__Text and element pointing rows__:
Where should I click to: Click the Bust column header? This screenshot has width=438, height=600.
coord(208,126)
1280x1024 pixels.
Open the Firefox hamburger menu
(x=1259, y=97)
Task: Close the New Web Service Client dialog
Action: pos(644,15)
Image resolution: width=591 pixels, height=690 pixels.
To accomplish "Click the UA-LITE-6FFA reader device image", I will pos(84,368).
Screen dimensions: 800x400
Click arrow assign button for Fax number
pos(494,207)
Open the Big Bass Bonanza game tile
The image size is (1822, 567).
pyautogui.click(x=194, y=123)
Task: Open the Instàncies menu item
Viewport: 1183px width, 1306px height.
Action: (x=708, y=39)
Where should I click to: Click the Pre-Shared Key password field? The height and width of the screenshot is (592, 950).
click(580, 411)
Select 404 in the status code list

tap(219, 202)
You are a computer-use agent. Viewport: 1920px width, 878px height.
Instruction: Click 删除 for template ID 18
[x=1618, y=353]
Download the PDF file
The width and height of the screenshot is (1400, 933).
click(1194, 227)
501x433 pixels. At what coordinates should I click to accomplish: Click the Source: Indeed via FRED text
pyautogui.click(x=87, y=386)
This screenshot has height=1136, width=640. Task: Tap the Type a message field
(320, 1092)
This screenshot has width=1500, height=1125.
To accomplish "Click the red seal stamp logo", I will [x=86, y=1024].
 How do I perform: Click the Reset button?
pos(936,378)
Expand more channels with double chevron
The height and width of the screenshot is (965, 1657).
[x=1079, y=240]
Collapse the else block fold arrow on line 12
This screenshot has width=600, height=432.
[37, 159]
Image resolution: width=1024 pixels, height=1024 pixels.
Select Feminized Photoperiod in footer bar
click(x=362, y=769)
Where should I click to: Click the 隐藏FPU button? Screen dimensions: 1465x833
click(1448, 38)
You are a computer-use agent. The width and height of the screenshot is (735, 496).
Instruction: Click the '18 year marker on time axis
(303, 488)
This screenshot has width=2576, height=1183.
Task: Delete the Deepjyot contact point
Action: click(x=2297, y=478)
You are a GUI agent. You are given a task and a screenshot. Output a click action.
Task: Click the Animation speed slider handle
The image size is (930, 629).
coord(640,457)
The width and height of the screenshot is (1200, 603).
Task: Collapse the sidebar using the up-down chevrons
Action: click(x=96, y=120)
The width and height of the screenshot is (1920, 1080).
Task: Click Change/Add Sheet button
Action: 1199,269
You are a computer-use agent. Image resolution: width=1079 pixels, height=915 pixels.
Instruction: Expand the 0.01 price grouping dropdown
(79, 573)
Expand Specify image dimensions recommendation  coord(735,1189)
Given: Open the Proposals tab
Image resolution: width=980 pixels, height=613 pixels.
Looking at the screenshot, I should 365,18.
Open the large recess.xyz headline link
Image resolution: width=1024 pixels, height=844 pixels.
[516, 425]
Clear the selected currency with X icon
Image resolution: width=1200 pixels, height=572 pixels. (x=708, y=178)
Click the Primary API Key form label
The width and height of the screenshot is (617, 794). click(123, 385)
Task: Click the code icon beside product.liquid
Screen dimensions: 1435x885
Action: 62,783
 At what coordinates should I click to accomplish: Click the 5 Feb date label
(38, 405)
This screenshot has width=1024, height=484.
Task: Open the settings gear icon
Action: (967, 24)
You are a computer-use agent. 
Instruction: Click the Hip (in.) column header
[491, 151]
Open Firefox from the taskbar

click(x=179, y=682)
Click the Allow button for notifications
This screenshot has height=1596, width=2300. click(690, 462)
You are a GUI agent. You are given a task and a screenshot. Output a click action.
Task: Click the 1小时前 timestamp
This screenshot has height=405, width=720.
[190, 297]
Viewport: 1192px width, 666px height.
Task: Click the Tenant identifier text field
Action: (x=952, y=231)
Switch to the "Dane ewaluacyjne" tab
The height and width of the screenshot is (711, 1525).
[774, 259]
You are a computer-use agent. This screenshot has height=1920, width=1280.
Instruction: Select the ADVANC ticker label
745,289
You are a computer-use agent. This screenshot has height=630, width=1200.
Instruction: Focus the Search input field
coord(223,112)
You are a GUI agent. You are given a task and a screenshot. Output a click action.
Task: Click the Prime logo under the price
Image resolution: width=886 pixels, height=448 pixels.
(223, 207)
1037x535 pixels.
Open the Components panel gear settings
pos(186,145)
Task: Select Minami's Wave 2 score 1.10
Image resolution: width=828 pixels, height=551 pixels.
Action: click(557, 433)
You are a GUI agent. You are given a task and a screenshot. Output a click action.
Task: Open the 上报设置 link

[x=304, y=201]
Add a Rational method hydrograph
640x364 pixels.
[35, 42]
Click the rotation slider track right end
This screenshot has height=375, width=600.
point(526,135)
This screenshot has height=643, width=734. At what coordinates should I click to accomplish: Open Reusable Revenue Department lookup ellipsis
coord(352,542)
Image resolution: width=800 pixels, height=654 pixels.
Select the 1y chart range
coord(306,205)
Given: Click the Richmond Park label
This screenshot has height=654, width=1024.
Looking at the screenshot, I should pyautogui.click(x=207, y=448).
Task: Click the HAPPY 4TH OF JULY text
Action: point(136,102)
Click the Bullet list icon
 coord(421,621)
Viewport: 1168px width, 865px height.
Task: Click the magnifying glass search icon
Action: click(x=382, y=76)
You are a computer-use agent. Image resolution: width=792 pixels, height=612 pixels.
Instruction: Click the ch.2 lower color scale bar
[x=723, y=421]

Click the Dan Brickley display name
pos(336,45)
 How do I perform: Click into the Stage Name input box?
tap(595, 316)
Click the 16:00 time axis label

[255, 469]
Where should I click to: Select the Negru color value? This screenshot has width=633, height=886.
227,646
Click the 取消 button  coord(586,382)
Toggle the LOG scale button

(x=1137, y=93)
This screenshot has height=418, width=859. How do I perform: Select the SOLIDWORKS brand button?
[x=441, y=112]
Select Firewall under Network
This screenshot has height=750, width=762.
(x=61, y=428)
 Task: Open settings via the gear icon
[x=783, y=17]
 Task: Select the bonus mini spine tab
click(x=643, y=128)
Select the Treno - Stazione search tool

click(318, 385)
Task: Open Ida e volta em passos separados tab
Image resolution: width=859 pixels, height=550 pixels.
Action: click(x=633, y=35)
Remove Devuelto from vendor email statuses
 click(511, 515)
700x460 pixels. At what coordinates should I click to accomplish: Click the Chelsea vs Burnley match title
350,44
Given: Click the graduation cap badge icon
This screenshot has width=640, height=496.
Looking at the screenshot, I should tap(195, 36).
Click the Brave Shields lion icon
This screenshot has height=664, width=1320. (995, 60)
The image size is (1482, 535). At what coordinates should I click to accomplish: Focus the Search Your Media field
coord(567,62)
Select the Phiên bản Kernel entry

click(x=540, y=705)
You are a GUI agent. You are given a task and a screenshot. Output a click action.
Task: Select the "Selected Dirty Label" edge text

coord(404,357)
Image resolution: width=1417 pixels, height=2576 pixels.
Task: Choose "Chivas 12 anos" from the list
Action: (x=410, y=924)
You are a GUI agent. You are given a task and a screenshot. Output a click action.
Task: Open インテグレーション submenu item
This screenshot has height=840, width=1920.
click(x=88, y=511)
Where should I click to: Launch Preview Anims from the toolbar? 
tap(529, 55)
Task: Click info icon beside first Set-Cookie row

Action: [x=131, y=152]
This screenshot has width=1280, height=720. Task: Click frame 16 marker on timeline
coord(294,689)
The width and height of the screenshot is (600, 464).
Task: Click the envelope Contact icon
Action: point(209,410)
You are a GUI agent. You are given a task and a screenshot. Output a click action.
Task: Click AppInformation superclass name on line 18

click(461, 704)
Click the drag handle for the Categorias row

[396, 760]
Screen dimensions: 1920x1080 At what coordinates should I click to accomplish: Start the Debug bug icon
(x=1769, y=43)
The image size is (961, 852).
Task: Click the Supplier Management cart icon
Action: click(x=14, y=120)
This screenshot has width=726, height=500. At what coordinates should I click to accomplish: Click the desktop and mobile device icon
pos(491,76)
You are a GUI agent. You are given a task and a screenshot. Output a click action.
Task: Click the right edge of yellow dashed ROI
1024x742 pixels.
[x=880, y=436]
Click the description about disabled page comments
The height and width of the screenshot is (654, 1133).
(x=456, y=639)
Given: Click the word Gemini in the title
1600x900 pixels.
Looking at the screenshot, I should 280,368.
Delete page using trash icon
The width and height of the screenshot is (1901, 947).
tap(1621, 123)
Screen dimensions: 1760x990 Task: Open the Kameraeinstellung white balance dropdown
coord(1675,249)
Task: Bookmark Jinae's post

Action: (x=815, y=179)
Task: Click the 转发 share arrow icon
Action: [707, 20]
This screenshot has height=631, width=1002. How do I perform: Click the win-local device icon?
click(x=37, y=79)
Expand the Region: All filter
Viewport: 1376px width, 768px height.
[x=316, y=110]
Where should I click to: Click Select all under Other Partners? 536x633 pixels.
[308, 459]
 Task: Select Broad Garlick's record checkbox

__Job__: Which lines in the rows above contain the string "from"? Copy each of them, treating uppercase and lowercase as different.

__Expected output__:
Open Firefox from the taskbar
Remove Devuelto from vendor email statuses
Task: Choose "Chivas 12 anos" from the list
Where should I click to: Launch Preview Anims from the toolbar? 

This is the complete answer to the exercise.